Dataset entries:
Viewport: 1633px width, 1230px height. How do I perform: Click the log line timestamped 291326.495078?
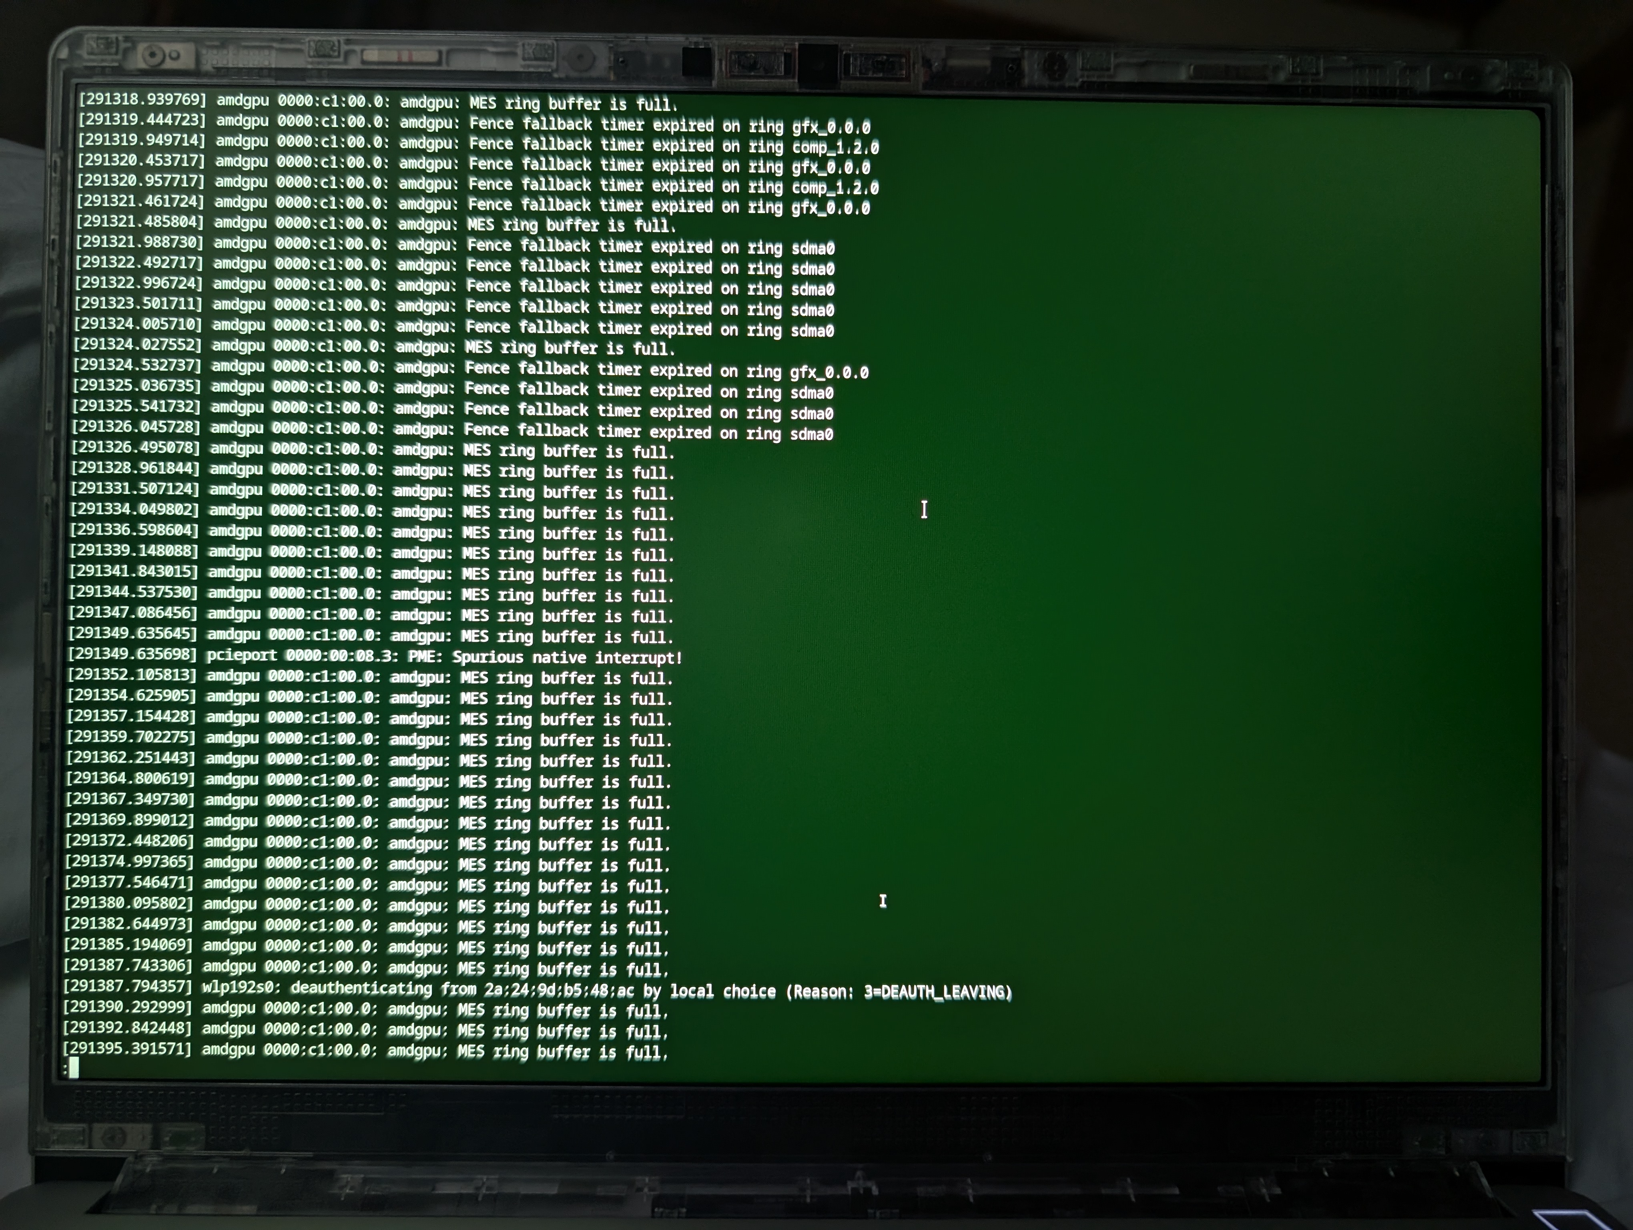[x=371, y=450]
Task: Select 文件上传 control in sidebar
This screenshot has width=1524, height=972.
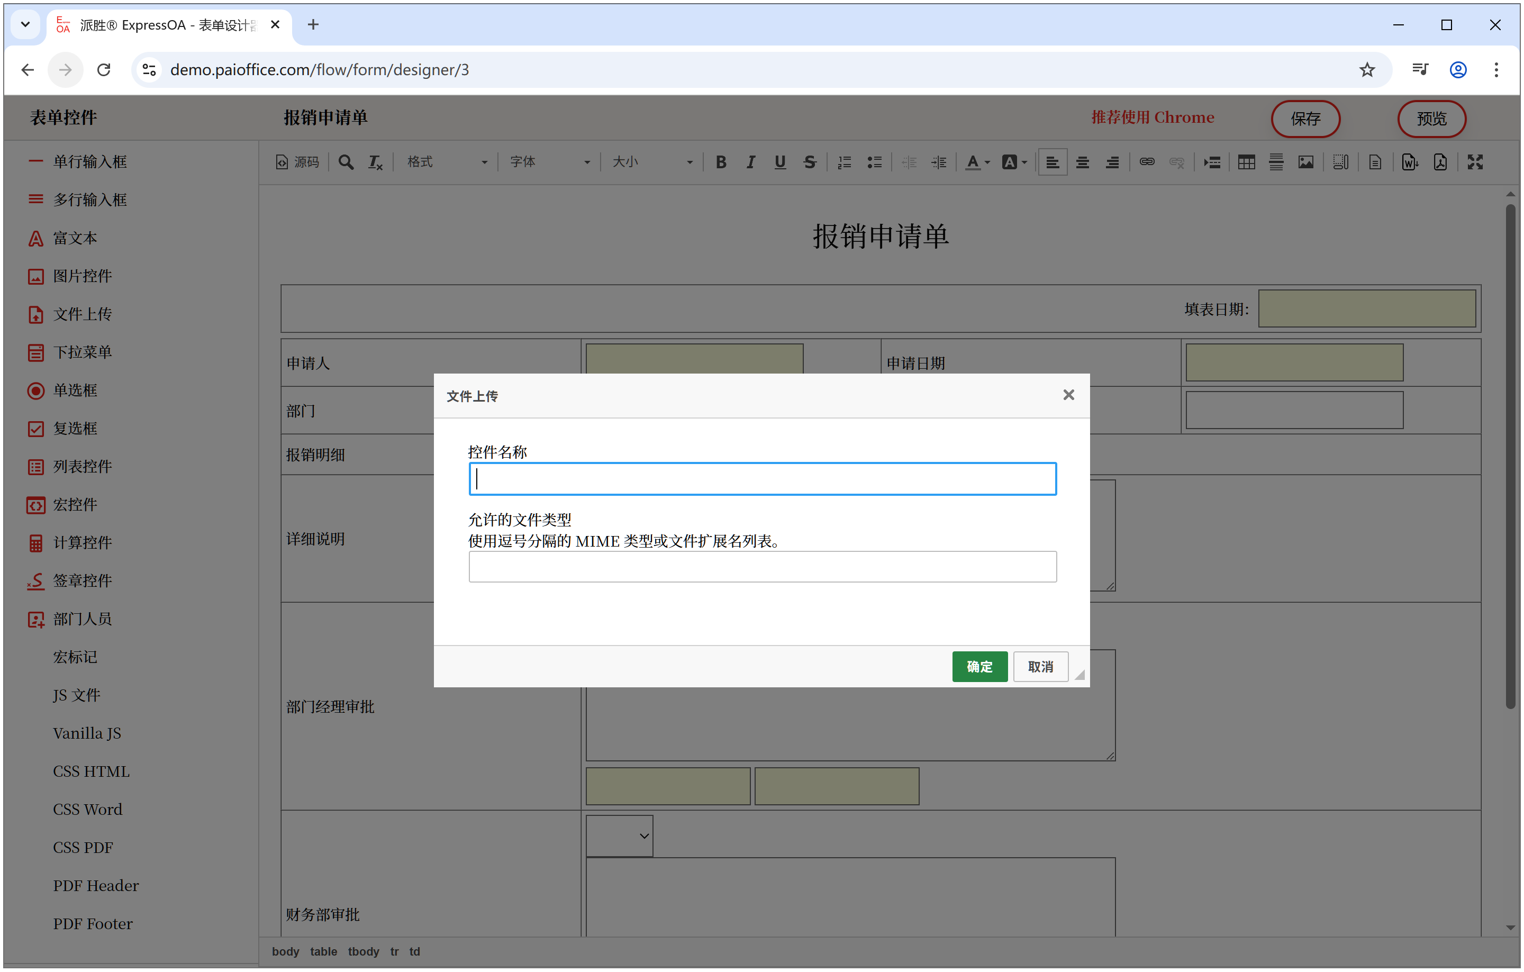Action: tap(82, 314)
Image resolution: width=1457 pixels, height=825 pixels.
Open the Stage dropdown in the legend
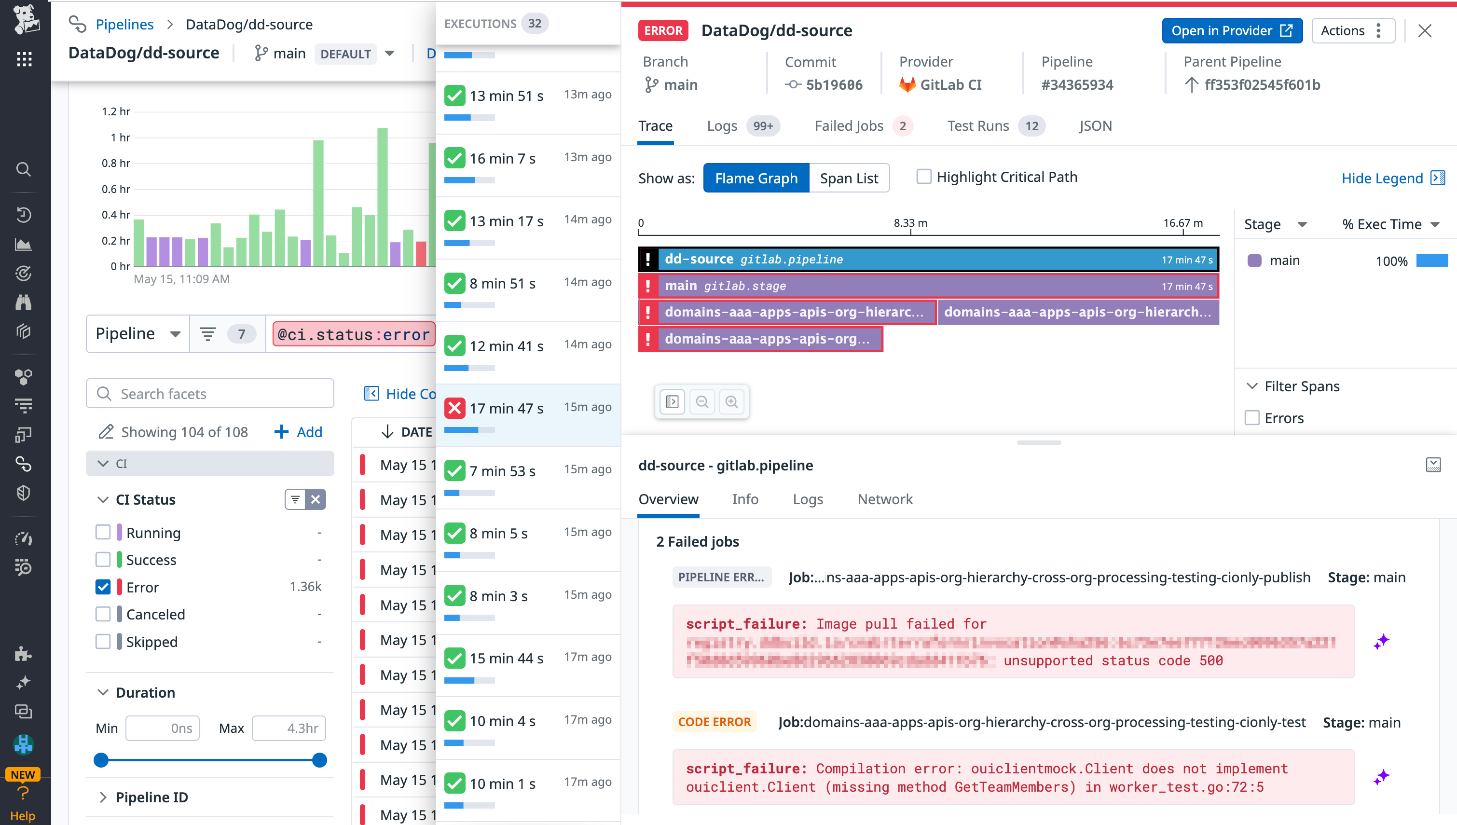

THE TASK: Give back every record exactly. Omit the pictures.

WORKED SOLUTION:
Viewport: 1633px width, 1230px height. How do I perform: Click the log line timestamped 291326.495078?
[x=371, y=450]
Task: Select 文件上传 control in sidebar
This screenshot has width=1524, height=972.
Action: tap(82, 314)
Image resolution: width=1457 pixels, height=825 pixels.
Open the Stage dropdown in the legend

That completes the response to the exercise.